Records from a dataset
▼
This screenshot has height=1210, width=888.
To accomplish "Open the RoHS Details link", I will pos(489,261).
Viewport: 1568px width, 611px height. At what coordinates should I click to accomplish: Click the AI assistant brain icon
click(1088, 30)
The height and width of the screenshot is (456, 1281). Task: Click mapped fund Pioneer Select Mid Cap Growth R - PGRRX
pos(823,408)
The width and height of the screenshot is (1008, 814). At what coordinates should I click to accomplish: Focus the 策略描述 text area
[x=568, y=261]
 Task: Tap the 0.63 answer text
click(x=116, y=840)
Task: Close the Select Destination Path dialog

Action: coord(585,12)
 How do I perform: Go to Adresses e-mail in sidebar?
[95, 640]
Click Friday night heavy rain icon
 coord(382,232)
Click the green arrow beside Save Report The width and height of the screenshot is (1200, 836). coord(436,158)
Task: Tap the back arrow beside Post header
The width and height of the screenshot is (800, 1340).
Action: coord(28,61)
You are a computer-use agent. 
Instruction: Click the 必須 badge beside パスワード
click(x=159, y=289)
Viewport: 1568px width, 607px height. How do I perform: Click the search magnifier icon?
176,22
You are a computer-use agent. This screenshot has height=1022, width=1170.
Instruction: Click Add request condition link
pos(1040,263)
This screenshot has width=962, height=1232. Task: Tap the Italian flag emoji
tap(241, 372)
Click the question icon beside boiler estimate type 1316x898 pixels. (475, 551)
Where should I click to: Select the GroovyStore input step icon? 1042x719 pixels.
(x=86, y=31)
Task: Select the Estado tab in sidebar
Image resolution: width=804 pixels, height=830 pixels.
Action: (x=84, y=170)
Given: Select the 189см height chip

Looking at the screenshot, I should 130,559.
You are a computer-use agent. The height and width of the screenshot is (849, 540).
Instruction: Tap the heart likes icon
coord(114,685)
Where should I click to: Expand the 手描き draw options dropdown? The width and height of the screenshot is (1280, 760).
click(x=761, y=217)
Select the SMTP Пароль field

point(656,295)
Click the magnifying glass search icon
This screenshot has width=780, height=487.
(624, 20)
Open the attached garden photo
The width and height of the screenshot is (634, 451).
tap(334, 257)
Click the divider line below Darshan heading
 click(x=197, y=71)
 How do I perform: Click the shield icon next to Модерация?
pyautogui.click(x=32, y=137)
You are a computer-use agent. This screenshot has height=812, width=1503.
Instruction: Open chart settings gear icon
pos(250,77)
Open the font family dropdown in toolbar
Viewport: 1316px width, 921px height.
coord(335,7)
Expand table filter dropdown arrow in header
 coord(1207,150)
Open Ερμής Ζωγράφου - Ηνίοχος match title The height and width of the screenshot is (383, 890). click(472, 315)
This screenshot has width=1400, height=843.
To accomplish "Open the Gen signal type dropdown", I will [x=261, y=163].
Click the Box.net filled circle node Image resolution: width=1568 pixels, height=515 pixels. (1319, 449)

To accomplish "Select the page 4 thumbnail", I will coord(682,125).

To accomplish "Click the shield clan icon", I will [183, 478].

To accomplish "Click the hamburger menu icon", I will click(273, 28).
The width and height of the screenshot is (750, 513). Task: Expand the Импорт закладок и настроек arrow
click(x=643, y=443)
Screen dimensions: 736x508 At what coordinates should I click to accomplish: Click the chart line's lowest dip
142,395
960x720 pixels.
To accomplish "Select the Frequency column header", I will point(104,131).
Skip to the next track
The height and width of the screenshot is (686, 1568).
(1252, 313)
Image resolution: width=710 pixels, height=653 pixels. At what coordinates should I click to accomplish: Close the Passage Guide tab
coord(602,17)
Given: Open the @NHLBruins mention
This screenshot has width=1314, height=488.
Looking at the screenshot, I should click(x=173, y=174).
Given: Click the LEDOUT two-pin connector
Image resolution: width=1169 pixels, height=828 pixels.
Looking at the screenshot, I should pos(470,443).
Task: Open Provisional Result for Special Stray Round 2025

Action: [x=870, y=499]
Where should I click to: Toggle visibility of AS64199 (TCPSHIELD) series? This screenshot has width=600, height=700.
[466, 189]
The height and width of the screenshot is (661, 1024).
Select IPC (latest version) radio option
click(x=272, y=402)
▲
**Directions for this task:** Extract every line from the one containing "Instruction: Open chart settings gear icon" through the last line of the data, inclusive, exactly as written.

**Task response:**
Instruction: Open chart settings gear icon
pos(250,77)
Open the font family dropdown in toolbar
Viewport: 1316px width, 921px height.
coord(335,7)
Expand table filter dropdown arrow in header
 coord(1207,150)
Open Ερμής Ζωγράφου - Ηνίοχος match title The height and width of the screenshot is (383, 890). click(472, 315)
This screenshot has width=1400, height=843.
To accomplish "Open the Gen signal type dropdown", I will [x=261, y=163].
Click the Box.net filled circle node Image resolution: width=1568 pixels, height=515 pixels. (1319, 449)

To accomplish "Select the page 4 thumbnail", I will coord(682,125).

To accomplish "Click the shield clan icon", I will [183, 478].

To accomplish "Click the hamburger menu icon", I will click(273, 28).
The width and height of the screenshot is (750, 513). Task: Expand the Импорт закладок и настроек arrow
click(x=643, y=443)
Screen dimensions: 736x508 At what coordinates should I click to accomplish: Click the chart line's lowest dip
142,395
960x720 pixels.
To accomplish "Select the Frequency column header", I will point(104,131).
Skip to the next track
The height and width of the screenshot is (686, 1568).
(1252, 313)
Image resolution: width=710 pixels, height=653 pixels. At what coordinates should I click to accomplish: Close the Passage Guide tab
coord(602,17)
Given: Open the @NHLBruins mention
This screenshot has width=1314, height=488.
Looking at the screenshot, I should click(x=173, y=174).
Given: Click the LEDOUT two-pin connector
Image resolution: width=1169 pixels, height=828 pixels.
Looking at the screenshot, I should pos(470,443).
Task: Open Provisional Result for Special Stray Round 2025

Action: [x=870, y=499]
Where should I click to: Toggle visibility of AS64199 (TCPSHIELD) series? This screenshot has width=600, height=700.
[466, 189]
The height and width of the screenshot is (661, 1024).
Select IPC (latest version) radio option
click(x=272, y=402)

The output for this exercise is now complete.